Given text:
If and when I need colon surgery, please remind me not to go under Anthony Zammit’s knife. The man made an ass of himself at the Labour Party’s general conference a couple of days ago, and I wonder what his peers in the medical profession think of him right now. He spoke of the importance of having confidence in Maltese doctors like his hero did, “unlike someone else who went to the Mayo Clinic”. He missed the rather crucial fact that the doctor Fenech Adami saw at the Mayo Clinic is an internationally acclaimed specialist who is – surprise! – Maltese. He missed the other crucial fact that Mario Vassallo, another of Sant’s medical consultants, was one of the team of doctors who recommended that Fenech Adami should go there.

What you will do: According to the commentary on Anthony Zammit's speech, what nationality is the specialist Fenech Adami saw at the Mayo Clinic?

Screenshot grounding data
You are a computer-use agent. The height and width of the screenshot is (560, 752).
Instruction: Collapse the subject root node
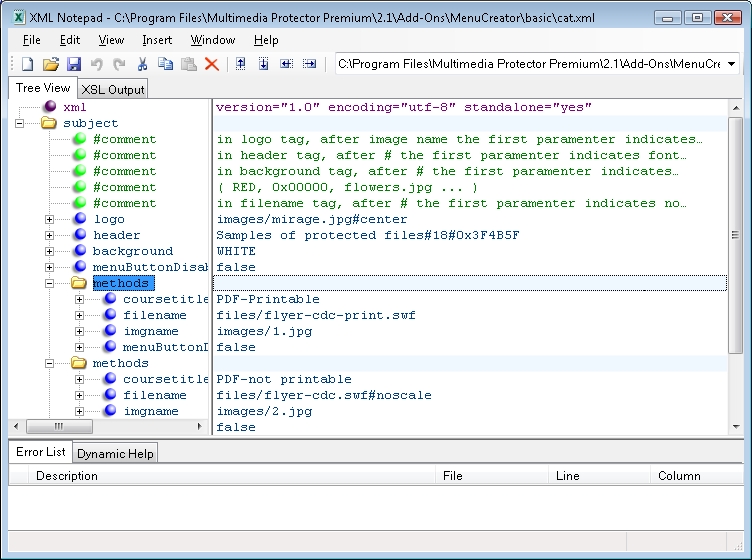[x=19, y=123]
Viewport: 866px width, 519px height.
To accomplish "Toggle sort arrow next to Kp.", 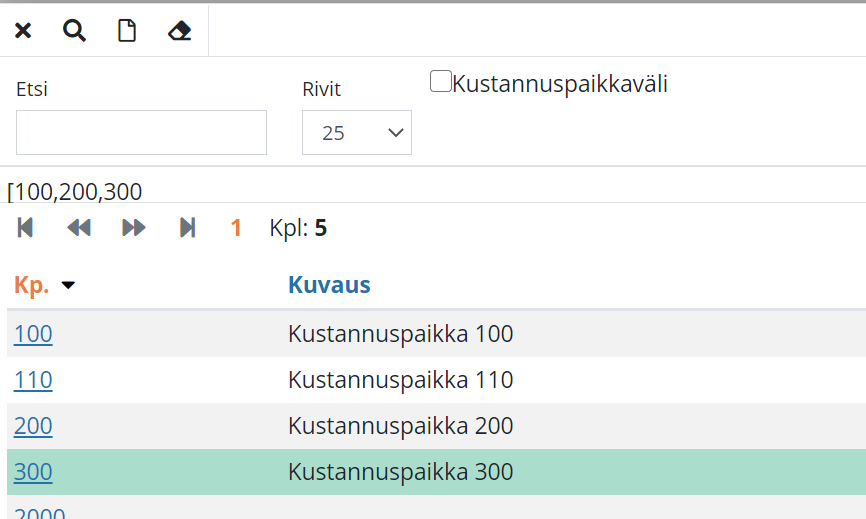I will pyautogui.click(x=68, y=286).
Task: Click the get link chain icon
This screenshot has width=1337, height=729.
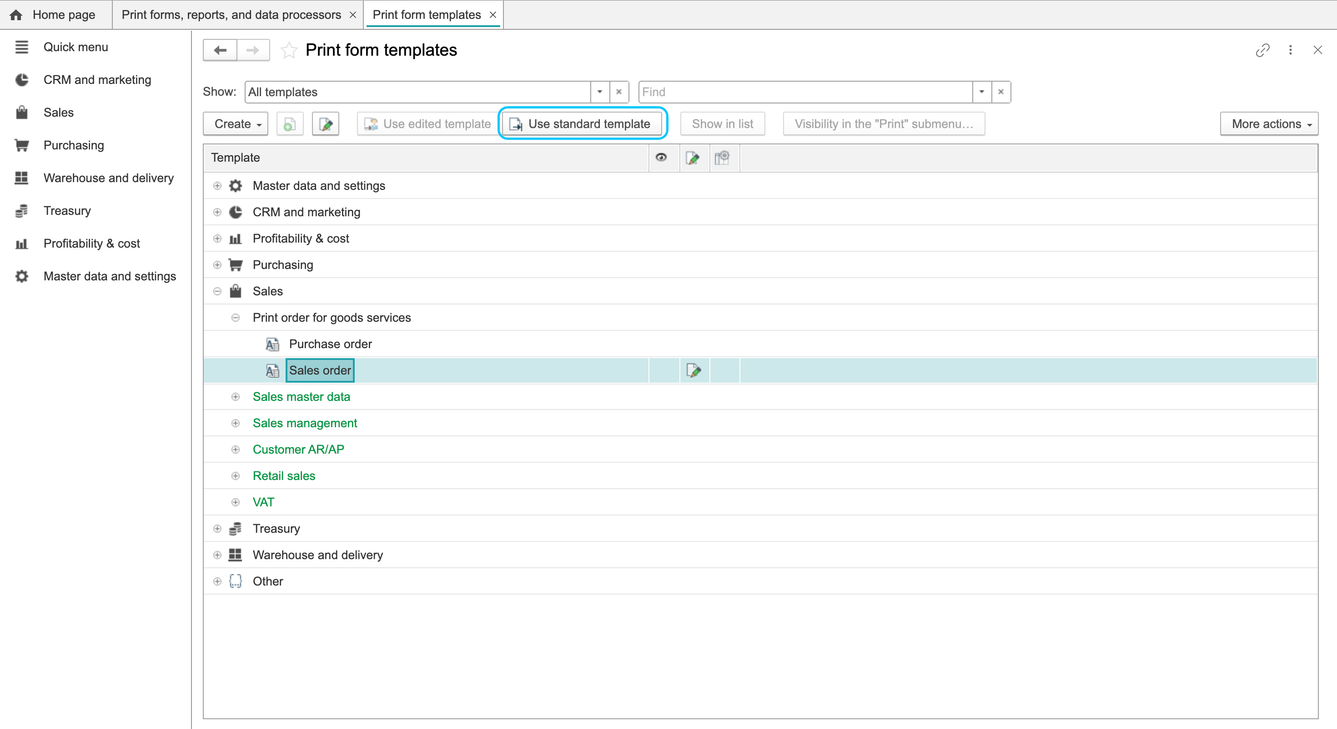Action: pos(1263,50)
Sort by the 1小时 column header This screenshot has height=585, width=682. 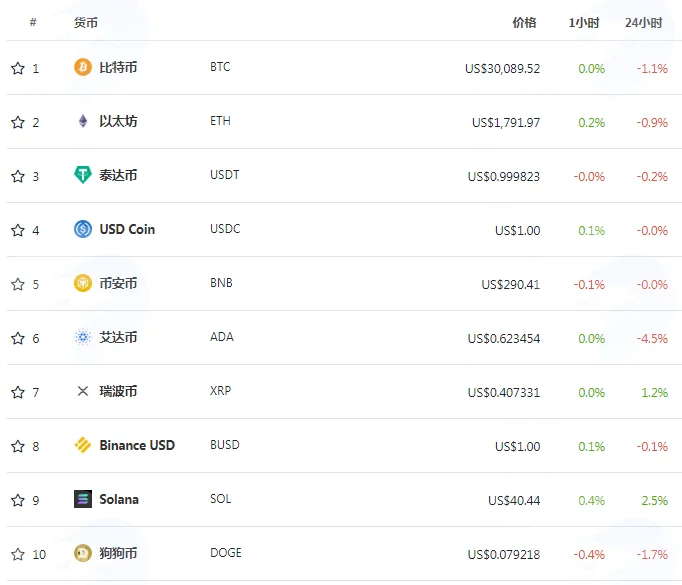[584, 23]
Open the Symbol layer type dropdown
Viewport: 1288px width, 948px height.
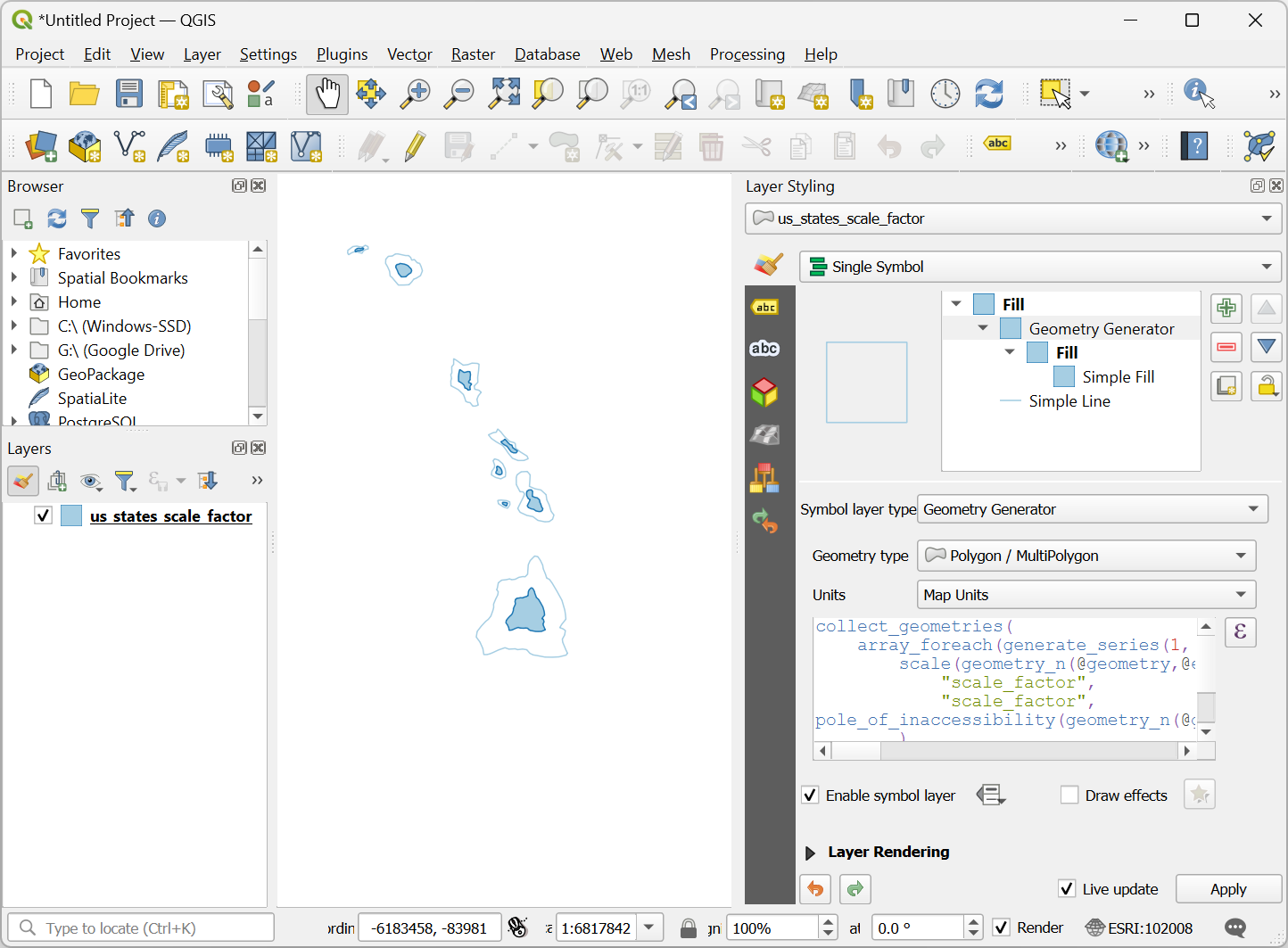[1093, 509]
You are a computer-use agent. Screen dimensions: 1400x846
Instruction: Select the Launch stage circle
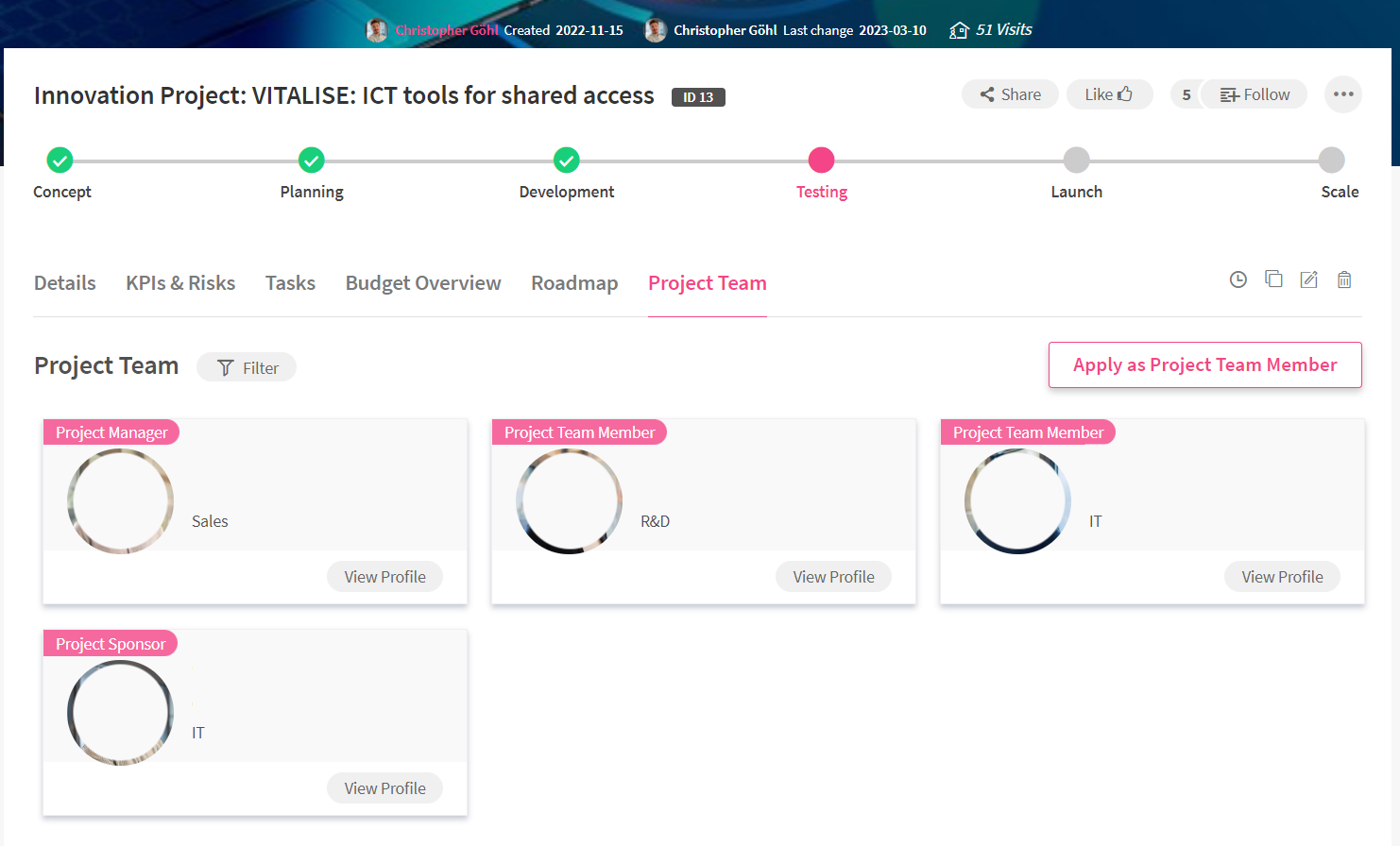(x=1076, y=161)
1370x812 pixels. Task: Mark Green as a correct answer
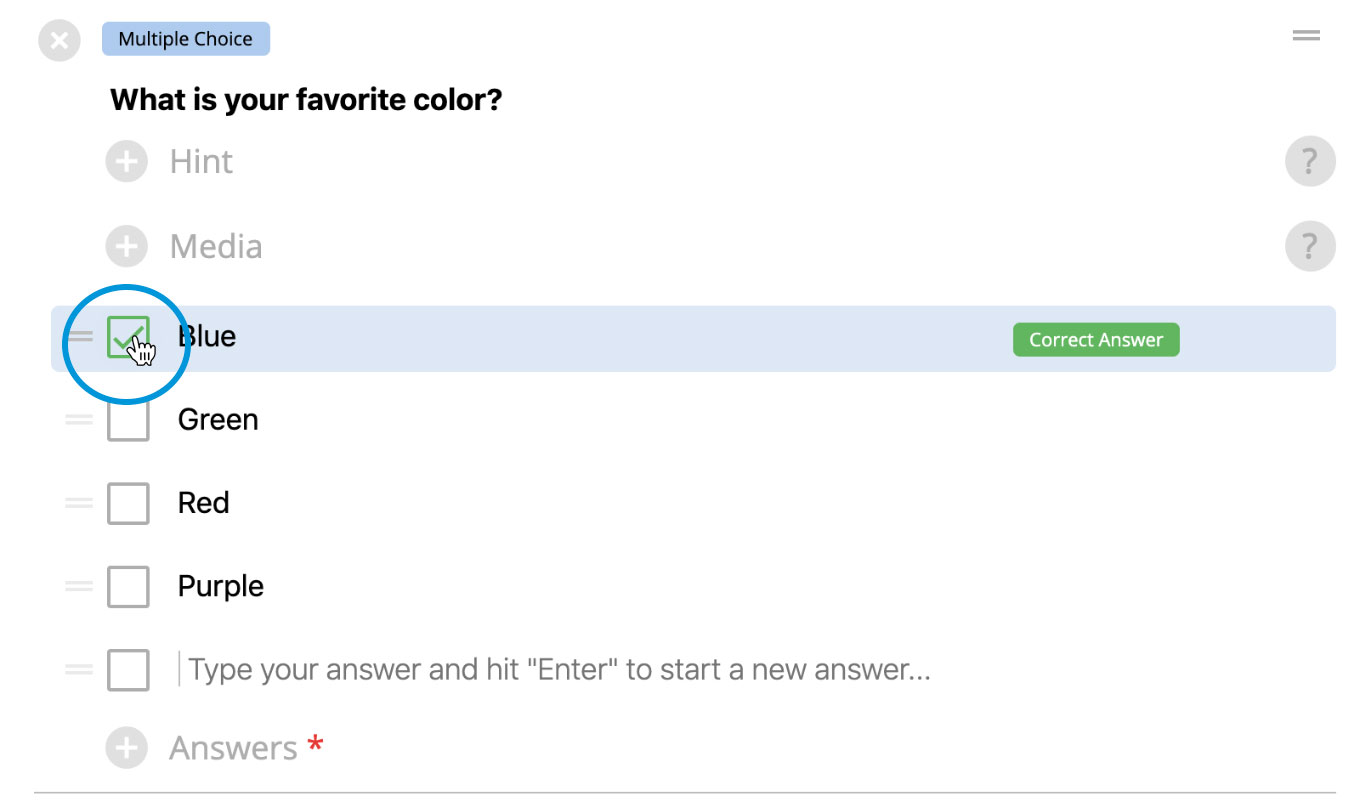tap(128, 420)
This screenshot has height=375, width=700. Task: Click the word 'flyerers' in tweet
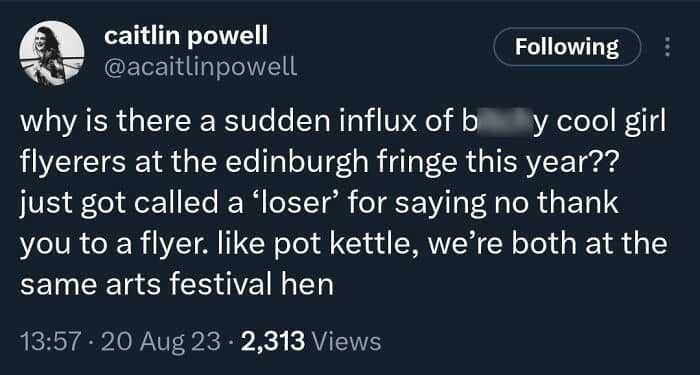73,164
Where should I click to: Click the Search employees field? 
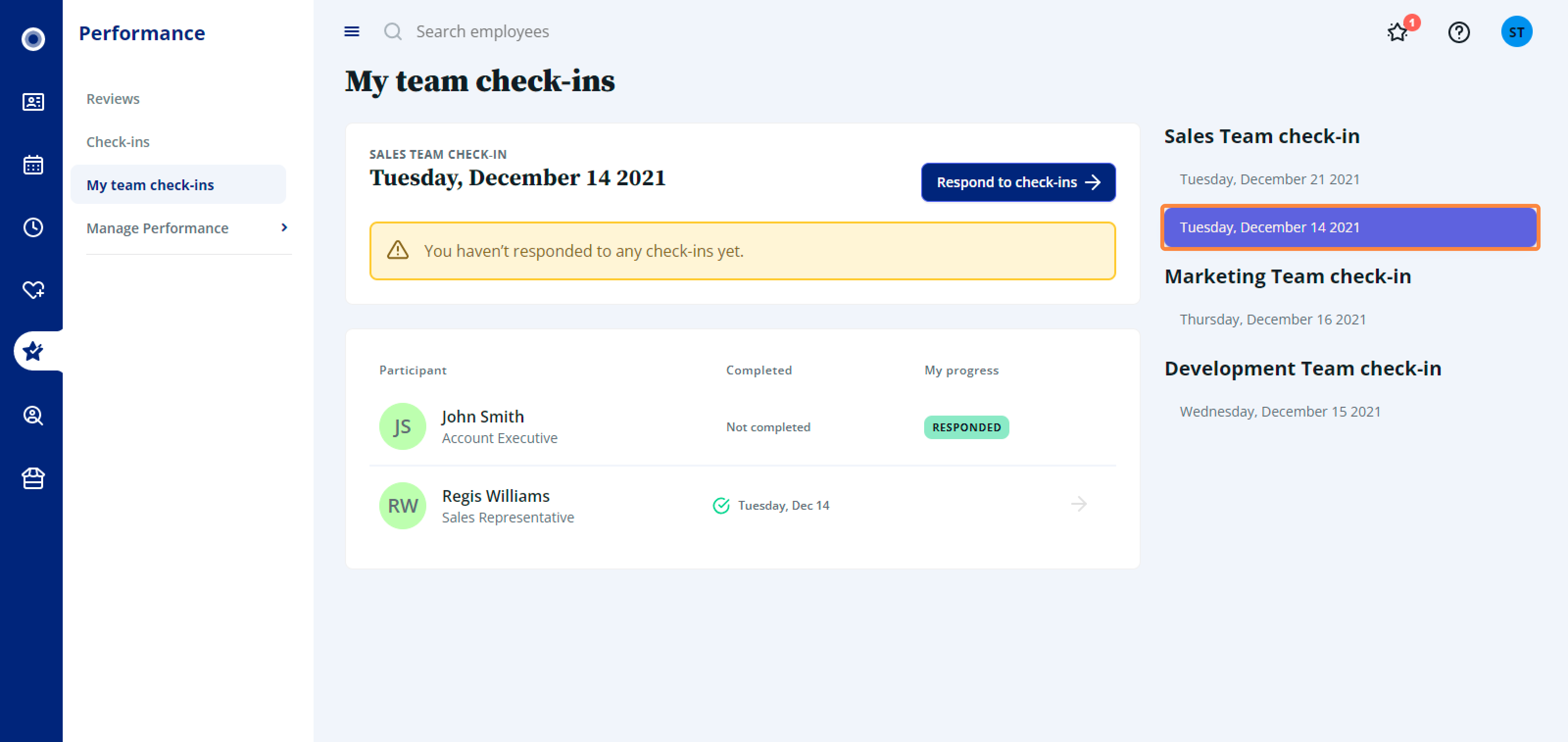click(x=482, y=32)
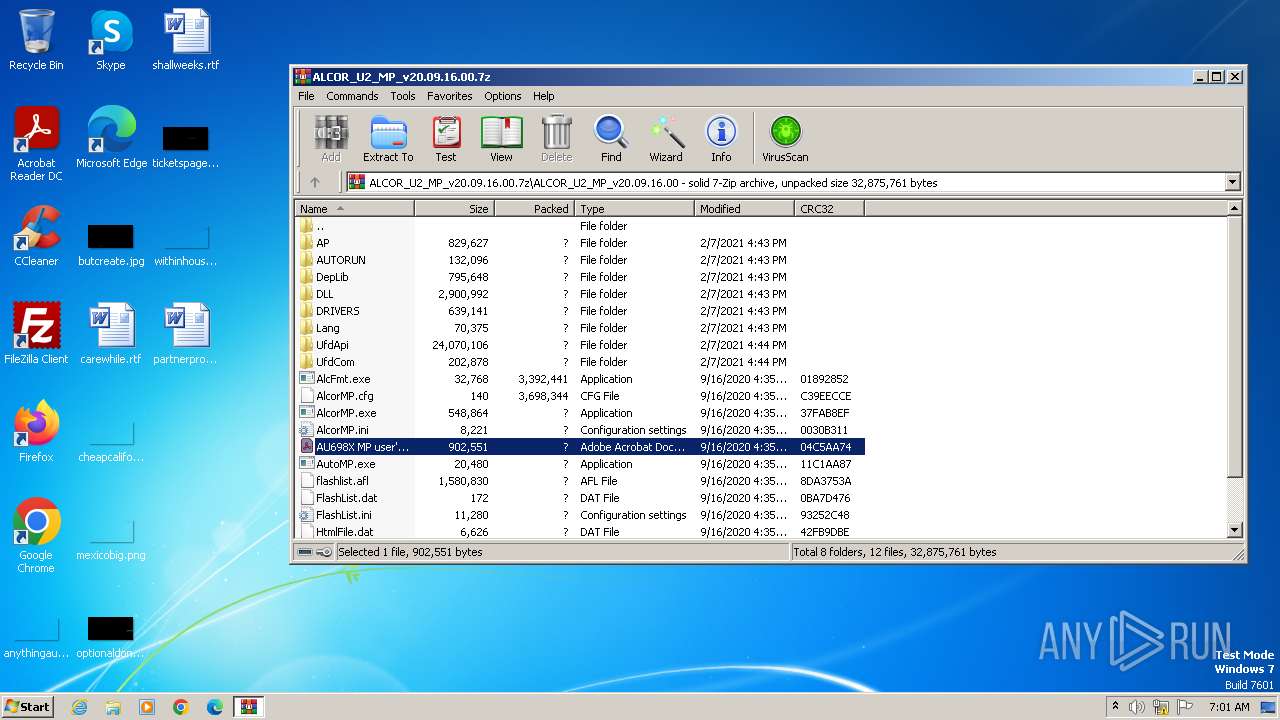Viewport: 1280px width, 720px height.
Task: Select the DRIVERS folder
Action: pos(337,311)
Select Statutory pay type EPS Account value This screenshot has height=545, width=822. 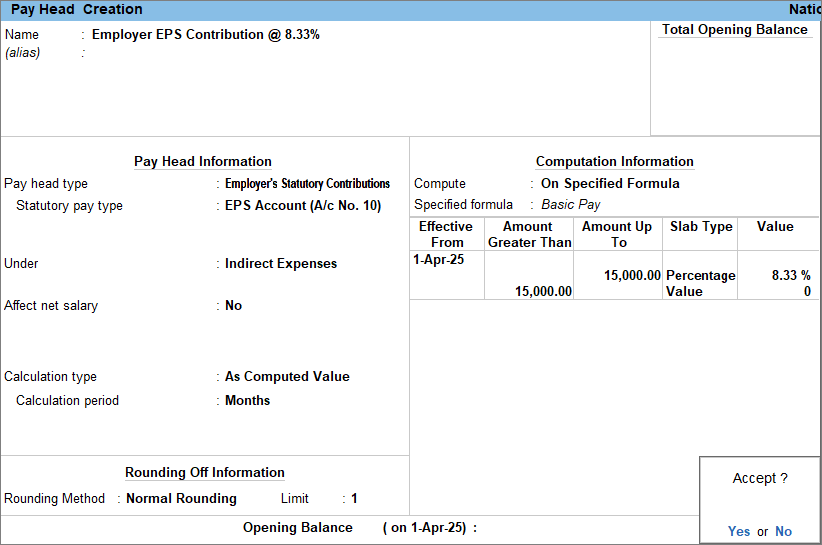coord(302,206)
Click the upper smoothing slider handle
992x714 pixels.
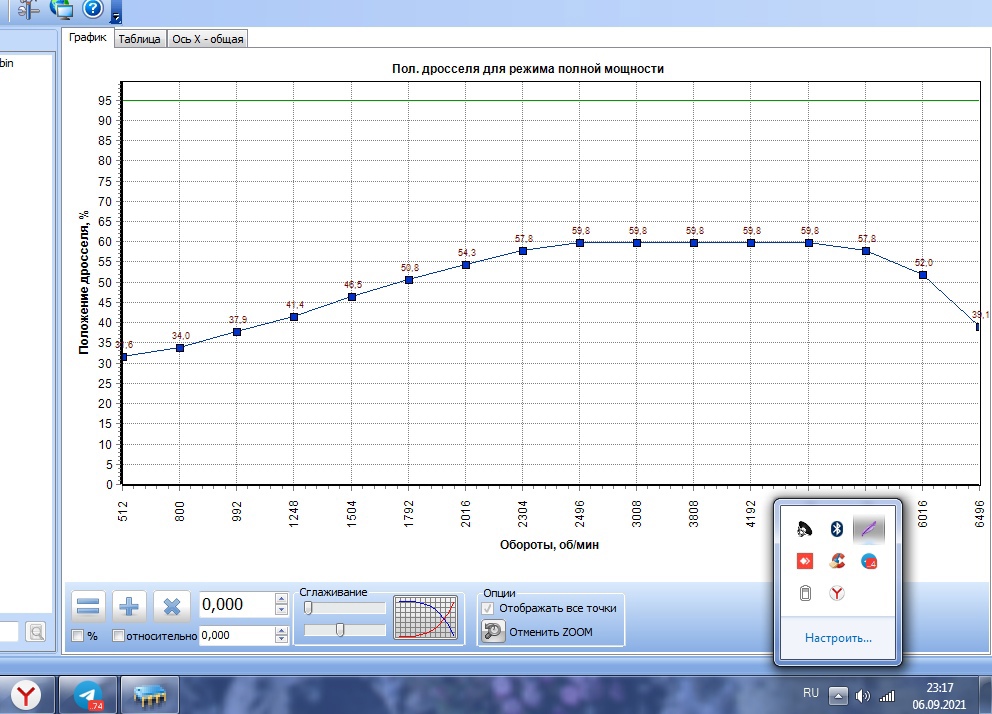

Task result: Maltese.